Non-hemorrhagic Hypovolemic Shock

  • Crystalloid resuscitation (lactated Ringer's or normal saline) is the primary treatment
  • Adult: 1-2L bolus and reassess; pediatric: 20 mL/kg bolus, repeat once, then 10 mL/kg pRBC if no improvement
  • Identify and treat the underlying cause (vomiting, diarrhea, burns, etc.)

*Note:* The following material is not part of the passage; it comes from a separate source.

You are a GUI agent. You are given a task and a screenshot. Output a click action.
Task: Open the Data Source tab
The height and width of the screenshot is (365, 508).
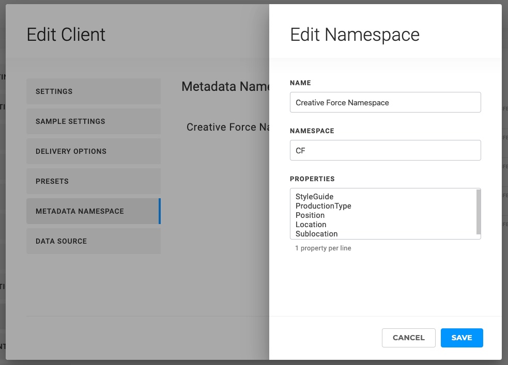click(x=93, y=241)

Monitoring Resuscitation Endpoints

  • Urine output ≥0.5 mL/kg/hr (adult), ≥1 mL/kg/hr (child)
  • Normalization of lactate and base deficit
  • MAP ≥65 mmHg
  • Heart rate returning to normal

Sources

  • Mulholland & Greenfield's Surgery, 7th ed., pp. 530-533
  • Guyton and Hall Textbook of Medical Physiology, pp. 299-305
  • Costanzo Physiology, 7th ed., pp. 186-188
  • Sabiston Textbook of Surgery, pp. 2886-2894
  • Rosen's Emergency Medicine, pp. 2207-2223
Recent evidence note: A 2025 systematic review (PMID 40603759) confirmed point-of-care ultrasound (POCUS) has good diagnostic accuracy for differentiating shock types, supporting its use in early evaluation of suspected hypovolemic shock.